Capítulo 9
Ana sintió que era demasiado: —Mario, ¡esto es un hospital!

—Sé dónde estamos.

Respondió Mario imperturbable. Apretó su cuerpo contra el de ella, su rostro distinguido cerca de su oído, con un tono ligeramente peligroso, preguntó: —¿Sabes quién es él?

Ana adivinó su pensamiento oculto.

Él era el presidente del Grupo Lewis, con estatus e identidad, y no permitiría que su esposa estuviera demasiado cerca de otro hombre.

Ana sonrió amargamente.

Dijo: —Mario, no tengo esos pensamientos sucios como tuyos, ni estoy de ánimo para ello... Descuida, antes de nuestro divorcio, no me involucraré con nadie más.

Después de hablar, lo empujó y entró en la habitación.

Mario la siguió.

Al entrar, frunció el ceño al ver que no era una habitación individual.

Carmen le llevó una silla y le habló con voz suave: —¡Siéntate! Le pediré a Ana que te pele una fruta... Eh, Ana, ¿qué esperas? Vuelve con Mario más tarde, yo me quedaré a cuidar de tu padre.

Mario se sentó y conversó con Roberto.

Solía ser frío con Ana, pero delante de Roberto se mostraba impecable. Como veterano del mundo empresarial, era fácil para él ganarse la simpatía de las personas.

Roberto siempre lo había apreciado.

Sin embargo, cuando Mario sugirió cambiar de hospital, Roberto se negó, sonriendo: —¡No hay necesidad de complicarse! Aquí estamos bien, y el doctor es muy responsable.

Mario, midiendo sus palabras, no insistió: —Lo importante es que papá esté cómodo.

En ese momento, Ana le pasó una manzana pelada.

Mario la tomó y la puso a un lado, agarrando su muñeca, se levantó y dijo a Roberto y Carmen: —Llevaré a Ana a casa ahora, papá, cuídate.

Roberto asintió, mirándolos salir.

Carmen estaba recogiendo cosas cuando Roberto preguntó de repente: —¿Han estado discutiendo últimamente, verdad?

Carmen se sobresaltó.

Rápidamente trató de ocultarlo: —¡No! Ana y Mario están bien.

Roberto suspiró: —No me engañes. La forma en que ella lo mira ha cambiado. Antes, sus ojos brillaban cuando veía a Mario, pero ya no.

Carmen se quedó callada un momento, luego dijo suavemente: —¡Habla con ella tú!

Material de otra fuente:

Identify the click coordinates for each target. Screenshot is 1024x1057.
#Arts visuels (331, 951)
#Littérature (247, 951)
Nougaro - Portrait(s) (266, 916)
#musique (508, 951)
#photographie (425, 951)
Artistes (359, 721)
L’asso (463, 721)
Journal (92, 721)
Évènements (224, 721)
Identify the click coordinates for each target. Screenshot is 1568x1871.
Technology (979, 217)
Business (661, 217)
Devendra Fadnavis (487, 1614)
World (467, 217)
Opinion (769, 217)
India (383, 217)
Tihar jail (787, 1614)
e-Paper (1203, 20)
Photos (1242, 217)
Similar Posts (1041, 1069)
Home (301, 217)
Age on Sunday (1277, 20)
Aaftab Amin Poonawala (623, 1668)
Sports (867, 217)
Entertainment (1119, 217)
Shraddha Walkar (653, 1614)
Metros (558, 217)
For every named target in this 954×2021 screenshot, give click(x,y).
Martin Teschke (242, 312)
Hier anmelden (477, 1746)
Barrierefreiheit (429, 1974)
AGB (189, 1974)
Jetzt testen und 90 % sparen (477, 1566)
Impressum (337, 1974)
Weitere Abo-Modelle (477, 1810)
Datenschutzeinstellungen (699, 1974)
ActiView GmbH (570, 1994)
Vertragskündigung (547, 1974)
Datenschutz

Roberto se recostó en la cama, y después de un rato, dijo con voz baja: —No. Ella no lo menciona, así que fingiré que no sé... Luis ya no tiene libertad, no quiero que Nora tampoco la tenga.

Carmen no sabía qué decir.

...

Mario llevó a Ana escaleras abajo.

El sol poniente teñía de rojo el Bentley negro, lujoso y llamativo.

Ana fue empujada al auto, intentó salir, pero su muñeca fue retenida.

Mario parecía tranquilo, desde fuera del coche era imposible notar la fuerza que aplicaba, Ana no podía moverse, destacando la clara diferencia de fuerza entre hombres y mujeres.

Cuando dejó de resistirse, Mario soltó su mano.

Él fumaba en silencio en el coche.

Ana, con la respiración agitada, miraba su perfil. La luz oscura proyectaba sombras en su rostro, haciendo que sus rasgos parecieran más pronunciados y distinguidos. Con su estatus, era fácil enamorar a cualquier mujer.

Ana recordó vagamente.

En el pasado, fue precisamente ese rostro el que la había hechizado, enamorándose durante tantos años.

Mario se giró hacia Ana.

Rara vez se preocupaba por asuntos relacionados con ella, no le importaba mucho, pero tampoco quería cambiar de esposa. Los hombres con estatus e identidad rara vez cambian de esposa.

Después de un rato, apagó el cigarrillo y sacó una caja de terciopelo de su bolsillo.

Al abrirla, había un anillo de diamantes.

La garganta de Ana se apretó, era... el anillo que había vendido esa noche.

¿Mario lo había comprado de vuelta?

Mario la miraba fijamente, no perdiendo detalle de sus expresiones, como si quisiera ver cada parte de ella con claridad.

Después de un largo rato, habló con indiferencia: —Extiende la mano, ponte el anillo. Luego vuelve a casa conmigo. Lo que pasó antes, lo consideraré como si nunca hubiera ocurrido. Sigues siendo la señora Lewis.